Items from a dataset
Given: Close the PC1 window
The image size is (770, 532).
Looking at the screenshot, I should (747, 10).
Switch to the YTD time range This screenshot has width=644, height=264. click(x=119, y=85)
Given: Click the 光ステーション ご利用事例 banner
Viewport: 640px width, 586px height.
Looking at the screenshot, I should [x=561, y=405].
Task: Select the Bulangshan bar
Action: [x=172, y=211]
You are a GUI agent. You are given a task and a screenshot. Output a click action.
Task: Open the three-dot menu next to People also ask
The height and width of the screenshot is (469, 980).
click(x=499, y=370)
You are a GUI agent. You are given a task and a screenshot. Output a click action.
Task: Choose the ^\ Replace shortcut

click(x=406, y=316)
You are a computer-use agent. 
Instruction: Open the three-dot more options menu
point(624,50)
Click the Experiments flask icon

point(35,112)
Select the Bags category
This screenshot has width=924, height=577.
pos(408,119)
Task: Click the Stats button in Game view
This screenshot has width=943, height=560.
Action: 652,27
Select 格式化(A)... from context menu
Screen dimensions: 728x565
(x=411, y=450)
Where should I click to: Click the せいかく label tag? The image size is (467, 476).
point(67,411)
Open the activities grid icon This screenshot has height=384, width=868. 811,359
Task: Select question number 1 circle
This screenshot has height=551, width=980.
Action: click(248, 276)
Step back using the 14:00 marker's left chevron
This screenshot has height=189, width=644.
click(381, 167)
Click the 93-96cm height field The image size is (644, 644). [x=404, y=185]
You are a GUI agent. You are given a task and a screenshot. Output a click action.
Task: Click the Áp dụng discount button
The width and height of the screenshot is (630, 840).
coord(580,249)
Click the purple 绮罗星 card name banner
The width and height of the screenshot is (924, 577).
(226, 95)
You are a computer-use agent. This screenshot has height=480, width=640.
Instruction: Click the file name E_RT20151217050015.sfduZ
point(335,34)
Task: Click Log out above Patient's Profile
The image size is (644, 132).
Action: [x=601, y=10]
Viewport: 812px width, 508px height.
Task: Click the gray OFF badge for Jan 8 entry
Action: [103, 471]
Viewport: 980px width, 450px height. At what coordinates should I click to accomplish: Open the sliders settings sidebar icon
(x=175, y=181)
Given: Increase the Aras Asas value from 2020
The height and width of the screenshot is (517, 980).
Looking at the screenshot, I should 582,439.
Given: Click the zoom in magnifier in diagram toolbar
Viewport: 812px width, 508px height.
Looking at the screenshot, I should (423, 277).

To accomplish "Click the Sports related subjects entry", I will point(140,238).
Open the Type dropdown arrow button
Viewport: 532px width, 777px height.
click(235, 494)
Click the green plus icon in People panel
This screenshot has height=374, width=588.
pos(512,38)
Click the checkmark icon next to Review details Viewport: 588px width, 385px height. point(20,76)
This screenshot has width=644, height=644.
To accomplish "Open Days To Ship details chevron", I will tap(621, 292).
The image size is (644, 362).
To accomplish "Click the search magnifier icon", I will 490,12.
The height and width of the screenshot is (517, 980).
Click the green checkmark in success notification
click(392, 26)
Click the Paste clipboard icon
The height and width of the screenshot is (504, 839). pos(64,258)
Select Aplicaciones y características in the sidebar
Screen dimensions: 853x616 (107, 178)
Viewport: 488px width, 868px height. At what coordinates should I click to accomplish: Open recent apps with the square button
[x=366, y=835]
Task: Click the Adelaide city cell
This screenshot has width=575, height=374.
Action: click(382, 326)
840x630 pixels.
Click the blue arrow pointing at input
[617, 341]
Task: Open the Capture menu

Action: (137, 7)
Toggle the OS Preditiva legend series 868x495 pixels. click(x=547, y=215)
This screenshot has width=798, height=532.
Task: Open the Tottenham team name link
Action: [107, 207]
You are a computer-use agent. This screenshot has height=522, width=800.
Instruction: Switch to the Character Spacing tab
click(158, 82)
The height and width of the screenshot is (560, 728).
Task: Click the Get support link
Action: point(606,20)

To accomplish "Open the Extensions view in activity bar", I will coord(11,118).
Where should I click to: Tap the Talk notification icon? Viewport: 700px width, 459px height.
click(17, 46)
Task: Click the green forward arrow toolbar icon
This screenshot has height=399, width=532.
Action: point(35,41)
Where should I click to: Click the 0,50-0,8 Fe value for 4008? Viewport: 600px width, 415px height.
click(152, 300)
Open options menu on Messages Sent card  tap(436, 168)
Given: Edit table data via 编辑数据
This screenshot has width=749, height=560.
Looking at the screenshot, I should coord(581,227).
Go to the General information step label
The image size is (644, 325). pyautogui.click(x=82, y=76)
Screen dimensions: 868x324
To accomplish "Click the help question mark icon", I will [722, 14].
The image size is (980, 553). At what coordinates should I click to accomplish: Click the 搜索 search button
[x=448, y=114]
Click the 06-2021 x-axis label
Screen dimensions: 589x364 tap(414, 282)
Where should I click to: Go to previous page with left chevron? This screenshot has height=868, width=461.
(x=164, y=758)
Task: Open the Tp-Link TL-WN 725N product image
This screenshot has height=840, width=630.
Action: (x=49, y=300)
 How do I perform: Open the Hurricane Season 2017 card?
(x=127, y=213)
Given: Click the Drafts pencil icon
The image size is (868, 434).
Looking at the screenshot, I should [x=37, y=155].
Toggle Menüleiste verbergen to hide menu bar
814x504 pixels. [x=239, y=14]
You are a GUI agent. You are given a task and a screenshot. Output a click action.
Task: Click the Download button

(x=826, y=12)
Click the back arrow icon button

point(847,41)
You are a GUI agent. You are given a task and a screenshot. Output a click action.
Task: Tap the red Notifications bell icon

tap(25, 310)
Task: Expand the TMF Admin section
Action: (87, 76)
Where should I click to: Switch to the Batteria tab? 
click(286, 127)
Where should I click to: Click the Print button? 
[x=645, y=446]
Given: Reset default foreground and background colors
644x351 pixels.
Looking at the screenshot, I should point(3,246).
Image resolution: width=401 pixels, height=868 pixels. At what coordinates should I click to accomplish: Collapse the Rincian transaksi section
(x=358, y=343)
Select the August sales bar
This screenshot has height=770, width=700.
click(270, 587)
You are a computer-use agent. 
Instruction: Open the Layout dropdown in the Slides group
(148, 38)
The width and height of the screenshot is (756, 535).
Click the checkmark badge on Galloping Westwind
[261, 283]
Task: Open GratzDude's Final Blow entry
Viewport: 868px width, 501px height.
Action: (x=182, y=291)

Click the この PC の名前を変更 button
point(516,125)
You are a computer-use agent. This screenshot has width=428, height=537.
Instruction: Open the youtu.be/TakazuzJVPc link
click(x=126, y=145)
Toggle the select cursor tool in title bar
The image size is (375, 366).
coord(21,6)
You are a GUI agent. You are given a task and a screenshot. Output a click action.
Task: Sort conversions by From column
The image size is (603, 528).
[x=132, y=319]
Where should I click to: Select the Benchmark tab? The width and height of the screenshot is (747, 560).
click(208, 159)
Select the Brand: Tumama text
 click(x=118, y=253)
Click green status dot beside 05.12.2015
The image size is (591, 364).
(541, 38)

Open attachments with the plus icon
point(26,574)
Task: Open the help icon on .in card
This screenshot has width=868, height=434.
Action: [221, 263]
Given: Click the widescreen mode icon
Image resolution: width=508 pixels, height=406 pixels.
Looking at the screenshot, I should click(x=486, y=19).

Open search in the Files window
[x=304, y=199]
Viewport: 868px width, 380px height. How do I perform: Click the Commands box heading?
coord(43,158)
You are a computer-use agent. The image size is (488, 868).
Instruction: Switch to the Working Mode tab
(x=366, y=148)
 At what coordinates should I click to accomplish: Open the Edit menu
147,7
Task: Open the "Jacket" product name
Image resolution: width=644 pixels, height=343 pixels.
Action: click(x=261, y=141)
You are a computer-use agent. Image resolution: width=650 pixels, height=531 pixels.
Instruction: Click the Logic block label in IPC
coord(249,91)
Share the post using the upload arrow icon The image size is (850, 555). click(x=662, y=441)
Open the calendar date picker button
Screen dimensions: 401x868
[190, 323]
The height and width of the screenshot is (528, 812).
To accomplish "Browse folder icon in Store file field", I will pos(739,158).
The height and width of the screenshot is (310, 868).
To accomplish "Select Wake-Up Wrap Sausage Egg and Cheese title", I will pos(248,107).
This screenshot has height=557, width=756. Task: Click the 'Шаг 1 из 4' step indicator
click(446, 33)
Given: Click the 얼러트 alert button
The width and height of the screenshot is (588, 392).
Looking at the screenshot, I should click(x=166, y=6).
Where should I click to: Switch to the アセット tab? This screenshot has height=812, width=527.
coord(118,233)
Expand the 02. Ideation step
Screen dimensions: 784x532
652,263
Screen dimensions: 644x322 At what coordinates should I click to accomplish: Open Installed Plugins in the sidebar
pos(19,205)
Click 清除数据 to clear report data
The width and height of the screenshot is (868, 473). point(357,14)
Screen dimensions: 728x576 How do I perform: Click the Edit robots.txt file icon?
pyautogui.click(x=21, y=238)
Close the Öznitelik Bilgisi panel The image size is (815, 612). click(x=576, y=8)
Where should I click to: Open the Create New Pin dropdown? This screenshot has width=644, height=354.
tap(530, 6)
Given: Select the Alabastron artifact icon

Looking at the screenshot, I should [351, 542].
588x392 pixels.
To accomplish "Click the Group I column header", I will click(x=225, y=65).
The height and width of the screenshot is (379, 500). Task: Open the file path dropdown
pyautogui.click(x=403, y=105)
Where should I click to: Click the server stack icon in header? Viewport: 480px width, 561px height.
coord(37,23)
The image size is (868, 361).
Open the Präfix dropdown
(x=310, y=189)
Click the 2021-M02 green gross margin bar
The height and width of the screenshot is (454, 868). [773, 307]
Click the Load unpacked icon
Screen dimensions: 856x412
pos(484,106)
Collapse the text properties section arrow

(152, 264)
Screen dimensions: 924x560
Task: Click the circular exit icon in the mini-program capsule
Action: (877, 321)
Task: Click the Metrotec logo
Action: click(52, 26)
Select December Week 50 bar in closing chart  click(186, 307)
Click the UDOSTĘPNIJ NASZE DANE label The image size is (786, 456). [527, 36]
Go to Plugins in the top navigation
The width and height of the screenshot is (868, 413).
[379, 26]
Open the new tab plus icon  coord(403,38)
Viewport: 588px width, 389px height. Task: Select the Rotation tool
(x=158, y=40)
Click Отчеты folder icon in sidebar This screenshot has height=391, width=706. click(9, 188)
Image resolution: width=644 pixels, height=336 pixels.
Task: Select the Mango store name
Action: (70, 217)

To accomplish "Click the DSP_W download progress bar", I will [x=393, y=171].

#### Requirement
Could you restate word for word the lines above, from the one that contains "Click the この PC の名前を変更 button" through the one that contains "Toggle the select cursor tool in title bar", and no others?

#### Reply to the task
Click the この PC の名前を変更 button
point(516,125)
You are a computer-use agent. This screenshot has width=428, height=537.
Instruction: Open the youtu.be/TakazuzJVPc link
click(x=126, y=145)
Toggle the select cursor tool in title bar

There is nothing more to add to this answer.